Nolwenn Leroy, et la culture dont elle fait partie, représente une autre sorte de minorité, particulièrement rétive à ce genre de vampirisme intellectuel. Contrairement au folklore de banlieue, les cultures bretonnes, basques ou corses se sont toujours voulues indépendantes de la culture dominante, parisienne, voire germanopratine. L'objectif de ceux qui les ont remodelées dans les années soixante-dix n'était pas de créer un genre pour lequel l'intelligentsia parisienne pourrait ou non s'enthousiasmer. Il n'était pas non plus de ressasser jusqu'à la caricature une culture morte pour alimenter les fantasmes de pureté de "gaulois" en mal d'authenticité. Il était de mettre sur pied une expression culturelle propre à la Bretagne, dans tous les domaines, et de l'amener au même niveau que celle des autres pays européens.

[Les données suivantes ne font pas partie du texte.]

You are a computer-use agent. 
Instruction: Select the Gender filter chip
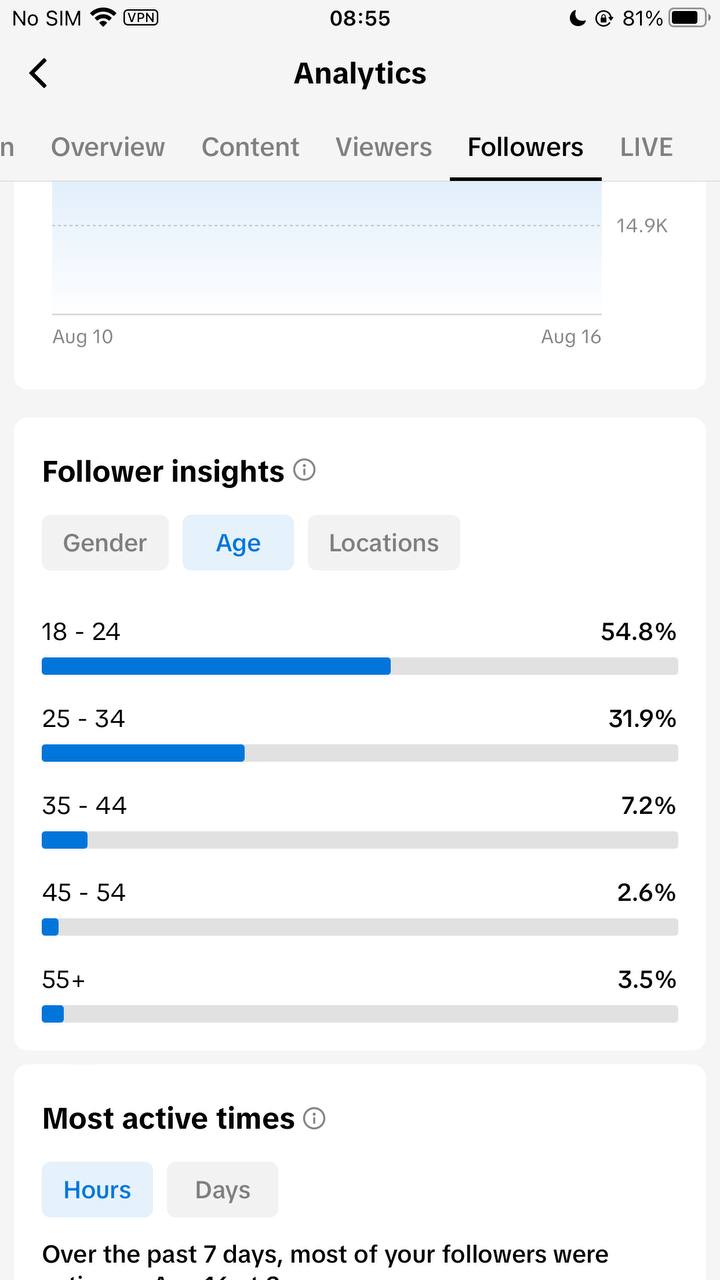pyautogui.click(x=105, y=543)
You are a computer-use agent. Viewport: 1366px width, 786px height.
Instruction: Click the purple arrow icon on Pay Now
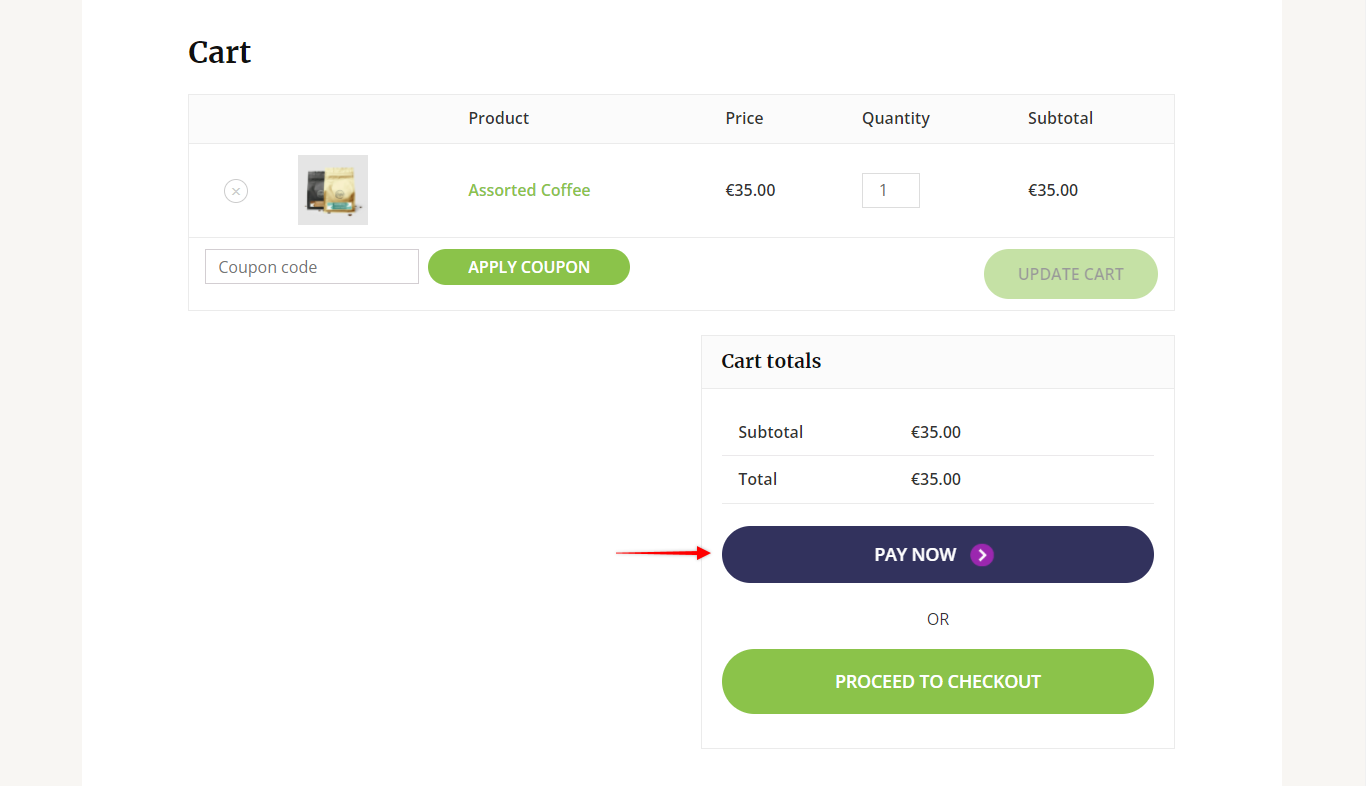[x=982, y=555]
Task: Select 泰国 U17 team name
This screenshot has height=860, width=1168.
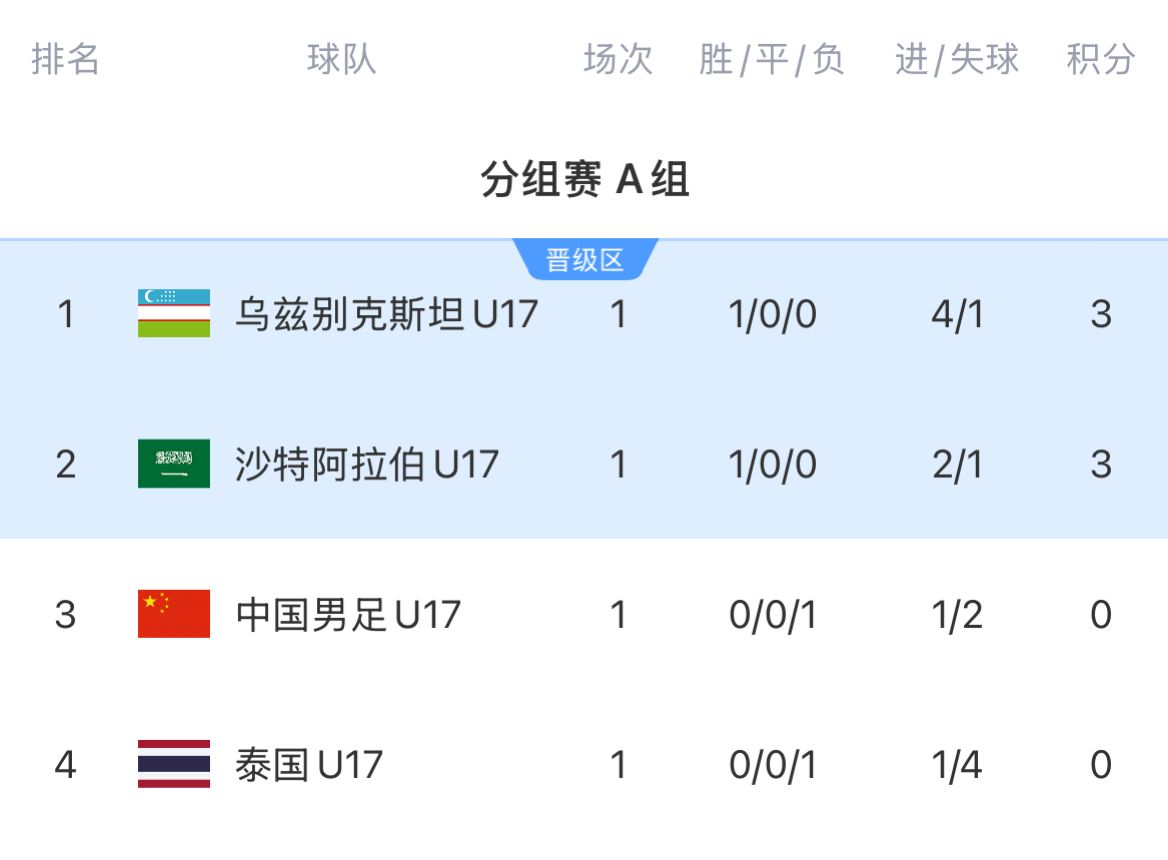Action: pyautogui.click(x=309, y=765)
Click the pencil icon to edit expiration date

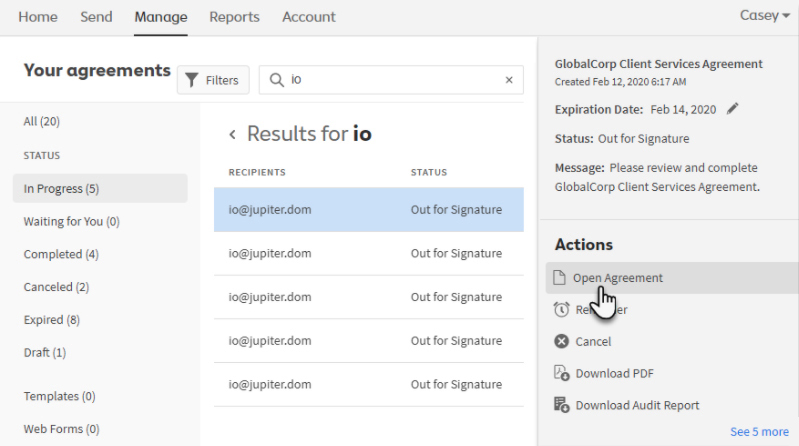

On peut discuter à l'infini afin de savoir si oui ou non l'expérience à été un succès, dans quels domaines et jusqu'à quel point. La puissance des grands groupes parisiens, le conservatisme, ou, ce qui revient au même, le progressisme de salon, des corporations intellectuelles et artistiques, et, pourquoi le nier, l'attrait des prébendes et des sinécures, sont des obstacles difficiles à dépasser. Le projet n'en reste pas moins profondément subversif. Il vise non pas à quémander la reconnaissance de l'intelligentsia, fût-ce au prix de "Niqu' la France" aussi tonitruants que factices et mercenaires, mais à s'en passer et à s'adresser directement au reste du monde.
De ce point de vue, Nolwenn, est, sans doute à son corps défendant d'ailleurs, beaucoup plus dangereuse que le plus violent des rappeurs. Elle fait ce qu'eux ne feront jamais : elle remet en cause, au moins potentiellement, la rente de situation de l'intelligentsia et ses prétentions à l'arbitrage des élégances. Naturellement, on peut contester la qualité de la prestation de Nolwenn – et certains le font – mais cette contestation se fait de l'intérieur de la culture bretonne, pas du haut d'un aréopage germanopratin.
La reductio ad Maurassem, aussi maladroite qu'outrancière, dont s'est rendu coupable Fabrice Pliskin est bien plus qu'une erreur, ou un jeu d'esprit à la mode versaillaise. C'est un lapsus révélateur, un réflexe de défense de l'intellectuel de gauche parisien face à ce qui le nie.
Le peuple, perpétuellement sacrifié à l'opium des intellectuels, a, lui, manifestement choisi.